This book sat on my bedside table for six months. I looked at it every day, tucked it into my work bag on multiple occasions, and brought it with me on several trips but I was unable to open the cover. I was paralyzed by the guilt of being wrapped into the attention economy, and I did not feel like I was ready or able to give my meager time to “nothing” quite yet. I was wrong. I wish I had cracked it open the second that I picked it up in the bookstore (the third store that I went to that day to find it, and I STILL let it sit around for months!).
I was not aiming for a “new year’s resolution”, but I finally started to read in earnest on New Year’s Day. Jenny Odell has put into words a nebulous feeling that has been bouncing around in my body for a very long time, and I feel like I have been granted permission to live how I want to live. That’s a grand statement I know, but this book is full of grand ideas about the concept of “nothingness” and what that truly means. Really, I found affirmation in reading this- I feel like I have been making choices that will allow me to better engage with my time. I have never taken so many notes while reading a non-assigned book in my life. There are little scraps of paper sticking out like a peacock in full display. Not only did How to Do Nothing label that uneasy feeling that has been ramping up with more fervor since the 2016 election (a moment that drives Odell’s journey into “doing nothing”), but it also introduced me to and reminded me of a treasure trove of authors, thinkers, scientists, artists, and eccentrics that are all handily notated throughout the book. The End-notes are beyond thorough and have lead me to create a list several pages long to bring to the library.
Odell’s case for nothingness is broken into six chapters, all with distinct points to make and ideas to explore: The Case for Nothing, The Impossibility of Retreat, Anatomy of a Refusal, Exercises in Attention, Ecology of Strangers, and Restoring the Grounds of Thought. Odell made a statement early on about how she changed her mind multiple times throughout the research and creation of the book, and it was comforting for me to be able to swim with the current throughout of “hey, that’s how I’ve been thinking!”, “oh, that’s not for me”, and “well, maybe I should reassess this situation” without the stresses of “THIS IS LAW FOLLOW IT TO THE RULE”.
The second chapter, The Impossibility of Retreat, stuck tightest to my memory. It’s full of of poking about in Utopian communes of the 60s, Walden II, Thomas Merton, Digital Detox- so many people trying to disconnect, but ultimately changing ideas as opposed to changing the world. In the summer of 2009 I briefly took myself “off the grid”, but I did not separate myself from people. I barely took myself away from the world; I just departed from the constant assault on my attention from outside forces. It was an exhilarating experience because I was wholly content in the space that I had created among others and the world (it didn’t hurt that I was in an idyllic old summer camp cabin), and that separation relied on the community of people, places, and things that I had chosen to attend to. I was beyond the reach of things that got in the way, and I was able to briefly find my own way. I frequently think of wanting to disappear again, but every step back is a retreat away from things that really matter and responsibilities to the social and ecological communities where I wish to exist. Odell gets it:
In any narrative of escape , this is a pivotal point. Do you pack all your things in a van, say ‘Fuck it’, and never look back? What responsibility do you have to the world you left behind, if any? And what are you going to do out there?
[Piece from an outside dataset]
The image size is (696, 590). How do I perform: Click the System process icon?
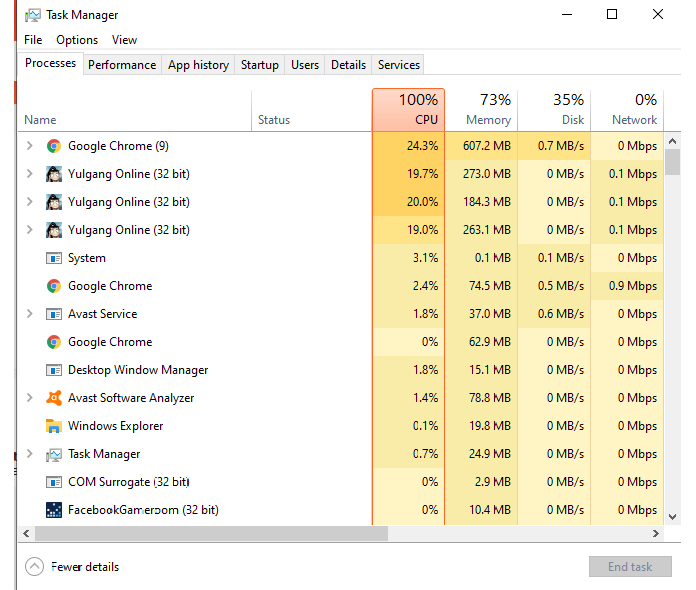[54, 258]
What are you going to do out there?! Right now, so much of our “out there” is in the digital space. It’s tied up in a rigged attention economy. How to Do Nothing is a challenge- not a “how-to”. It challenges us to wrest our attention back from corporations and personal brands. It dares us to spend our nothing rebuilding our relationships with our communities, our ecosystems, and those who came before.
If you need me, I’ll be standing in my nearby park handing out copies of How to Do Nothing to anyone who approaches.